Notice that, so far, I have made no mention of the total number of workers. The total number of workers has nothing to do with the fatality probability. It is, however, the all-important denominator for the mortality probability. The mortality probability from a condition is defined as the number of people dying from the condition divided by the total number of people who are at risk for developing the condition. So it is impossible to calculate a mortality probability for occupational injuries without knowing the total number of workers.
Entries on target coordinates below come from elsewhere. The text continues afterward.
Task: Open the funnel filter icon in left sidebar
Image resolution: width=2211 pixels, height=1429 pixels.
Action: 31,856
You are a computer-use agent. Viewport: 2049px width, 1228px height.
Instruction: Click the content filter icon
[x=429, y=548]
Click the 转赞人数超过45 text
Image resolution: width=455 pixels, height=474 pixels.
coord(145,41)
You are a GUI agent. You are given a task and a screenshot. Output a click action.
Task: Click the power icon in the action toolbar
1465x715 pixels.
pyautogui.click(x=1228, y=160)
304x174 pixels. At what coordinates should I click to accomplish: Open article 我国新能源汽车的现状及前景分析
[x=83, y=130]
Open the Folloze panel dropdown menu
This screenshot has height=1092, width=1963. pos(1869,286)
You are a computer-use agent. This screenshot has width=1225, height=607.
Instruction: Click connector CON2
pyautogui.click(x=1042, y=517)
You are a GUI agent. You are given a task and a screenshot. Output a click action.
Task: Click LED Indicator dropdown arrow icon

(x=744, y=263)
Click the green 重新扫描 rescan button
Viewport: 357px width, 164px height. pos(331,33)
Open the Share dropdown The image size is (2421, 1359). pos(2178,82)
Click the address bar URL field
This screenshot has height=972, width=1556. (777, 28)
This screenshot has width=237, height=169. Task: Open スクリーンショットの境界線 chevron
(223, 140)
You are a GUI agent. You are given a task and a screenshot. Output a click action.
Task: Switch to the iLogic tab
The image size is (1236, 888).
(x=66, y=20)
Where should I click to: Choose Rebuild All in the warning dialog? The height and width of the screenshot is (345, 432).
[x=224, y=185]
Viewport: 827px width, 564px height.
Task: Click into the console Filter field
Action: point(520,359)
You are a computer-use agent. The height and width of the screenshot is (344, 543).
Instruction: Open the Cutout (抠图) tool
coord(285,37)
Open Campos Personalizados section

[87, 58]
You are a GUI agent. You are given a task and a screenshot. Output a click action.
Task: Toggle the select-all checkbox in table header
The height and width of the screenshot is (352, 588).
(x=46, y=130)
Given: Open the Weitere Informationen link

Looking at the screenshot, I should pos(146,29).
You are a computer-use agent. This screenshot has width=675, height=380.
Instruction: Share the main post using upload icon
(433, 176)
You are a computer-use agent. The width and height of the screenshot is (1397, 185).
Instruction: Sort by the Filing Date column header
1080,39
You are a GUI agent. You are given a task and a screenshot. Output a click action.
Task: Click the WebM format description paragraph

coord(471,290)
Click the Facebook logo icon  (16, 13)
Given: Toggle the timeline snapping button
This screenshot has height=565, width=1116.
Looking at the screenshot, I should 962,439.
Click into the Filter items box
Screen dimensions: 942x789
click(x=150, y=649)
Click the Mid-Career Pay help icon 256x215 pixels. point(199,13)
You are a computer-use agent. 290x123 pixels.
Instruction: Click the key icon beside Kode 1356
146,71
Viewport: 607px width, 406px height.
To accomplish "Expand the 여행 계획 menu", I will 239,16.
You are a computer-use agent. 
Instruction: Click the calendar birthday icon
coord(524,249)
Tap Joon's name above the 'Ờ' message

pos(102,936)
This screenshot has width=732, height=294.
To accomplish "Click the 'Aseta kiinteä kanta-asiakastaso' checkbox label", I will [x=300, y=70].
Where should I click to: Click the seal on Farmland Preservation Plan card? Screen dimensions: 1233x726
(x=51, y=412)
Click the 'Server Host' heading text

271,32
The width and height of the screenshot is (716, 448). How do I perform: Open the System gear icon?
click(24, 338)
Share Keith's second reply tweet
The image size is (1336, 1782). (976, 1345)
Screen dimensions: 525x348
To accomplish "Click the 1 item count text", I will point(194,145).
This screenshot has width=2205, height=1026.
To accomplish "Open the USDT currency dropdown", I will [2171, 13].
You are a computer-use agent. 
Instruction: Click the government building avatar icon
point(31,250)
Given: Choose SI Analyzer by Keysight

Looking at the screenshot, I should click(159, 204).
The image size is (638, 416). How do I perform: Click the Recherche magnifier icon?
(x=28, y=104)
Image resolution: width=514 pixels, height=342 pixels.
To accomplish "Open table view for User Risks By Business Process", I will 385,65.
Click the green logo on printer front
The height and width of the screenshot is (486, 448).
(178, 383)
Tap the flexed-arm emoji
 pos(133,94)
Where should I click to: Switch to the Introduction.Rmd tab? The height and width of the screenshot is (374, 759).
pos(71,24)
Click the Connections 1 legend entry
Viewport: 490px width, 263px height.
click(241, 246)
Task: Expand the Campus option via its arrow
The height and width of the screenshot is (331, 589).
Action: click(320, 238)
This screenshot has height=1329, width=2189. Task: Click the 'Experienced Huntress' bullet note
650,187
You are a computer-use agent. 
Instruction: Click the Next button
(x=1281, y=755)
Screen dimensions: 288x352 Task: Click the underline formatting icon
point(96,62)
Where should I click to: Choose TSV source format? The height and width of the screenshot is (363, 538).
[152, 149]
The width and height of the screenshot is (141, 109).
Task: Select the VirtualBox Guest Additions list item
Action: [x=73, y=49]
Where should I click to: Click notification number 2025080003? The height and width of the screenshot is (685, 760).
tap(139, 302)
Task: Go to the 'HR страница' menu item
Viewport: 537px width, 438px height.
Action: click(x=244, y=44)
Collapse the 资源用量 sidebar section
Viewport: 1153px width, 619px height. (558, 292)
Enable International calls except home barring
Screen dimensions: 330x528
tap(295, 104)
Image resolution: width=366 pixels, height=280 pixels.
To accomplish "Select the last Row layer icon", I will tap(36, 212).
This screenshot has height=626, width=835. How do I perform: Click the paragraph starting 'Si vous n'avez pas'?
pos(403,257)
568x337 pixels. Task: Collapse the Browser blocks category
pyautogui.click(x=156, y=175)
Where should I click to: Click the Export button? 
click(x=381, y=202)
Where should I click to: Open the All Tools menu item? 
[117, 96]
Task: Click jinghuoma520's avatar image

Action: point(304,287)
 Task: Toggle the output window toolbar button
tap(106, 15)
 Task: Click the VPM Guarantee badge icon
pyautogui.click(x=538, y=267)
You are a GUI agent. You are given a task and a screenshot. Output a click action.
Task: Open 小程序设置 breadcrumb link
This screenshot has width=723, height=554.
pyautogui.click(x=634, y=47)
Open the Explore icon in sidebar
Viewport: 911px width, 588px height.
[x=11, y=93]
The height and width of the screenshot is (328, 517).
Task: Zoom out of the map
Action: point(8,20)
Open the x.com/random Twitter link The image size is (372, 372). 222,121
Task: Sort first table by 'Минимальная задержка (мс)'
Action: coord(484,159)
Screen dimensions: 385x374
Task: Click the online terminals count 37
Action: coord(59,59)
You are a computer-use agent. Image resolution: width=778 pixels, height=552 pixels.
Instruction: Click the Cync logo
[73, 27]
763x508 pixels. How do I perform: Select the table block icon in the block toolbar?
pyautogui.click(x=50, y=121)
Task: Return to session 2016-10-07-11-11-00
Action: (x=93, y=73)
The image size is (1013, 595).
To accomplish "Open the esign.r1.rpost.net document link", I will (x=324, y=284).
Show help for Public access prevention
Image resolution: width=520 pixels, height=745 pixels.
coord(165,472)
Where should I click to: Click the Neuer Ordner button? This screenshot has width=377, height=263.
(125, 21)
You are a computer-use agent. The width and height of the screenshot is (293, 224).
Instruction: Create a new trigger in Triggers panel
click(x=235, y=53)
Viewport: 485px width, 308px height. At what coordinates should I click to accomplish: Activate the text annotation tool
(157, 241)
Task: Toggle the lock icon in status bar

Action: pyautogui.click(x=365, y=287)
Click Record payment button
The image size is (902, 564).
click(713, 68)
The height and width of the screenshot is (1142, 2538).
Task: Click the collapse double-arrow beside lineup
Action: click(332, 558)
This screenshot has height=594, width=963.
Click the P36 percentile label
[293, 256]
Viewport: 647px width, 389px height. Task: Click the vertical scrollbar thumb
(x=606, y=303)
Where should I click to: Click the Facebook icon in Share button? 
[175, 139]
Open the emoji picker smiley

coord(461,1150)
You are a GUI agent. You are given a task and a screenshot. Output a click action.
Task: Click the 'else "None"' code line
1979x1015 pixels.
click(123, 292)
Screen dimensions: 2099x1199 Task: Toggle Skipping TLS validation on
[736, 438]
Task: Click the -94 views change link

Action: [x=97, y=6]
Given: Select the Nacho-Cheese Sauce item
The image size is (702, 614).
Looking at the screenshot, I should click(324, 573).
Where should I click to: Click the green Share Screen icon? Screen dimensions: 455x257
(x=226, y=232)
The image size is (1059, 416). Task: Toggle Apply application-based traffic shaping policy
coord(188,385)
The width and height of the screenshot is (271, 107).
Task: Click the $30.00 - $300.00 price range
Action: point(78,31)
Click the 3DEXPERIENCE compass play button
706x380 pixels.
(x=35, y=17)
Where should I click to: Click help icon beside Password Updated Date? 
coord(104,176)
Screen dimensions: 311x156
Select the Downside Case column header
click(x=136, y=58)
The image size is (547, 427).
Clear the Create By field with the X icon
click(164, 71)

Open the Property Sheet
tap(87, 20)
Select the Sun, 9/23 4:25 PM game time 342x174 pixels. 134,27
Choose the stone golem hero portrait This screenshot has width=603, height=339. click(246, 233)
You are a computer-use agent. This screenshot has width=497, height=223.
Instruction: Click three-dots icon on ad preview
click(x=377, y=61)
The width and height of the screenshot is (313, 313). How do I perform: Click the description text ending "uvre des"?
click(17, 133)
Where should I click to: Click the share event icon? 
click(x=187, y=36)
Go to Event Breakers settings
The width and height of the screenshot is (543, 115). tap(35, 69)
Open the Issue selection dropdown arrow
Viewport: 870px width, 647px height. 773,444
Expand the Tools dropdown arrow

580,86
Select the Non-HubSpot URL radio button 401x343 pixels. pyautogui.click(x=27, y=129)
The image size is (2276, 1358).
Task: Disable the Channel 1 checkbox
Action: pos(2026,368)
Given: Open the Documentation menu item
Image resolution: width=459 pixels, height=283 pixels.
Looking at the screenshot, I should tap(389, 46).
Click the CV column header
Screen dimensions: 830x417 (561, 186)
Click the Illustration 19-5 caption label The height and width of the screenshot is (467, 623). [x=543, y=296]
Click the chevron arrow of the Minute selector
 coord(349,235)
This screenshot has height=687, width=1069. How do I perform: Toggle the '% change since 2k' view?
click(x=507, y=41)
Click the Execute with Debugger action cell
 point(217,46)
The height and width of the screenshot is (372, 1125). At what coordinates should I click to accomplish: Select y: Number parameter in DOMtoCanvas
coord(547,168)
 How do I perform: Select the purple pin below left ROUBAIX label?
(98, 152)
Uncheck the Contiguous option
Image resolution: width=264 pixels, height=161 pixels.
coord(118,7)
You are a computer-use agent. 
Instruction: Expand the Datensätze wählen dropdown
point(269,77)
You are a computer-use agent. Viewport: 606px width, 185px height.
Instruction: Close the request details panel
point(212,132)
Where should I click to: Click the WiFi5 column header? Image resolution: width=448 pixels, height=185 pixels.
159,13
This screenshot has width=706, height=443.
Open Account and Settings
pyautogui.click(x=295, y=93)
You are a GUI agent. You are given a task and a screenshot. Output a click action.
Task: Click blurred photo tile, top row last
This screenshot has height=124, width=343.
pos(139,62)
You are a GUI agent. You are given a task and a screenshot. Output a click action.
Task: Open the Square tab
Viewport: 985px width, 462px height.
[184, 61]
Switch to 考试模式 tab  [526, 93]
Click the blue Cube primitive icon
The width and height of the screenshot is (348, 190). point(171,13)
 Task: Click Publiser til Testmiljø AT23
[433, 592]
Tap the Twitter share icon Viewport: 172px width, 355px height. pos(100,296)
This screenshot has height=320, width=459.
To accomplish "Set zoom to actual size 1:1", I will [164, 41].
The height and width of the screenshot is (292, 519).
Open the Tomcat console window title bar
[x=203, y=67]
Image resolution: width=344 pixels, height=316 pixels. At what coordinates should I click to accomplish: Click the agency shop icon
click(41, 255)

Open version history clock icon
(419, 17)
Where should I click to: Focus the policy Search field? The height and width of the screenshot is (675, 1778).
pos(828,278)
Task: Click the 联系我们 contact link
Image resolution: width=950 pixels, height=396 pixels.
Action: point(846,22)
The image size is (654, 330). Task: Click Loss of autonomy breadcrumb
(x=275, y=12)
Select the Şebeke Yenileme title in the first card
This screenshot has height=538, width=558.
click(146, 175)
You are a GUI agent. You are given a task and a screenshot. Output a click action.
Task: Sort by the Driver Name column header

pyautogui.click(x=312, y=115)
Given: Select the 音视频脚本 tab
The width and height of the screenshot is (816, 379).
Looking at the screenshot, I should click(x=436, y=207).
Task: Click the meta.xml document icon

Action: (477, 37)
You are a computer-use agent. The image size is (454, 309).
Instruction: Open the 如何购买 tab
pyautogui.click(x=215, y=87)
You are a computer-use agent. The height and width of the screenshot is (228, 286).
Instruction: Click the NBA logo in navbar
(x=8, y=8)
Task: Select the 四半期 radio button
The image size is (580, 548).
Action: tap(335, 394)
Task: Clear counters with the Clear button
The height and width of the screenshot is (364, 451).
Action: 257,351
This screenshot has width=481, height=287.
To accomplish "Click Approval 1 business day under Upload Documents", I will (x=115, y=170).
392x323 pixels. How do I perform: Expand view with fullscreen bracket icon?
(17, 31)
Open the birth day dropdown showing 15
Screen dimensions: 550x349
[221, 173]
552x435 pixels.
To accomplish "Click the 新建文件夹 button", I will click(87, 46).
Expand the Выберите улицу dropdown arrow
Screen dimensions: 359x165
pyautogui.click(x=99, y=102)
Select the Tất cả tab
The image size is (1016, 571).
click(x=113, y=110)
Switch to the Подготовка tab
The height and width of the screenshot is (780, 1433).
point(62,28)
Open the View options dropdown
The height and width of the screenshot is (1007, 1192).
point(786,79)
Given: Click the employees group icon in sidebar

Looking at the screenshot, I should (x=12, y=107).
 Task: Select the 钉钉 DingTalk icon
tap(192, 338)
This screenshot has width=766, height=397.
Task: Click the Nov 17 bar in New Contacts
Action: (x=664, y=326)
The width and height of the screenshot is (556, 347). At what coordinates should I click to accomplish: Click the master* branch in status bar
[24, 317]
I have avoided using the term "rate" here because an epidemiological rate must also include a unit of time in the denominator, i.e., so many deaths per year (or per month, or whatever). As the data you describe has no time variables, it is impossible to calculate rates in this sense, and only probabilities are available.

First of all, thank you very much for your help.




I am trying to research an MA course’s thesis in economics, which is especially labor economics.

What I am trying to use the term might be ambiguous for the readers who read my paper. Then, what should I use the term dead industrial accidents instead of the death rate? Is it appropriate to use the mortality rate per 10,000 workers due to industrial accidents while working at the workplace?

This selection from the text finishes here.